7/9/04

Authorial intent: Still more construction of Jewish culture

Alan Brill, author of the Edah article we've been picking at, shares his comments.
[Typo now corrected - my apologies.]


A shaynem dank for the close reading of my article, but as the scene in Annie Hall where Marshall McLuhan shows up to explain himself, the internet allows me to comment and exert authorial intent.

First of all, I was not writing to invent anything new nor was I writing to teach anything to professors. I was writing for a modern orthodox audience, a small enclave. Yes, some of the ideas go back to Bialik and Scholem among many others, but those ideas were not considered in modern Orthodoxy because of its acceptance of the German milieu definitions.

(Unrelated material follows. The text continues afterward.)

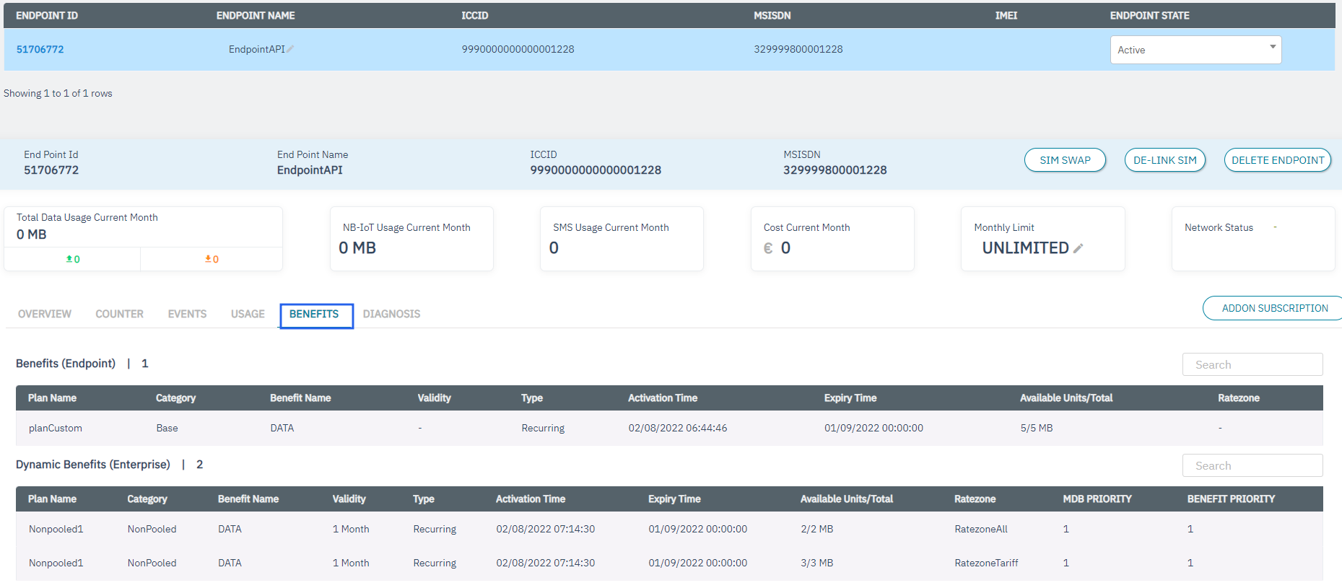Click the DE-LINK SIM button
Image resolution: width=1342 pixels, height=588 pixels.
tap(1164, 160)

I wanted my modern Orthodox reader to consider a broader palette for
defining culture. I wanted the reader to consider (1) that culture is not outside of Judaism (2) that Judaism is richer than the bifurcation model allows (3) that halakhic analysis is a thin description (4) that we are constructing using the past (5) and that Judaism plays itself out in a concrete way. While these ideas may be self-evident to some, they are less evident to a community that treats ideal halakhic frameworks as
reality.

Second, Marc grasped my intent better than Ken. I do not endorse any all-encompassing approach. I am not relinquishing the positive gains of the Enlightenment project in either ethics or science for an Evangelical worldview. I am closer to Robert Christigau (wow, what a long forgotten influence) than German essentialism. I have no problem letting things remain fragmentary, unresolved, and mediated. And when we construct, I
have no problem with different rubrics for the narrative, communal, and universal levels.

Marc, I do not think we live in an unauthentic age. I do not work with the before and after scenarios of Enlightenment, modernity, or reform. I do not consider contemporary Rabbinic Judaism less authentic than those of 19th century Vilna, 17th century Padua, or 15th century Posen.

Marc, the integration of popular culture within high culture was already accepted by 1992 when the New Republic had an important article accepting the social link between Rilke and Elvis Costello, both are considered as high culture, or in your terms Rabbi Soloveitchik and Lou Reed (see Herbert Gans or Michael Kammen, American Culture American Tastes). My questions were more geared for accepting these weaves in our lives and then asking how a Rabbi Soloveitchik/Lou Reed weave differs from a Rabbi Soloveitchik/ Mordechai ben David weave. And on the utopian quest in popular culture, while I did not pursue a Walter Benjamin utopia, it is worth discussing.

For Marc and Zackary, I treat the Rabbinic culture as authentic. I accept the standard orthodox criteria of the halakhah as the definition of authenticity as an a-priori. My goal was just to give it a greater inclusiveness and to treat halakhah in a less rarified way. There are a wide range of Rabbinic texts, (including rabbinic, ashkenaz,
mediteranian medieval, early modern, ottoman empire and Eastern Europe) and the communities that created them to serve as guides and models. These texts have statements on psychology, politics, and cosmology that need to be placed in conjunction with modern Western texts. I do not have a preconceived notion of which elements from either corpus will be accepted, rejected, mediated, or reinterpreted. But, I would like the discussion to occur.

Finally, while Yiddish authors in interbellum Warsaw may have had an expansive view of Judaism, my concern was only with Orthodoxy, which did not have an articulated expansive view in Warsaw, Tel Aviv, or the West side.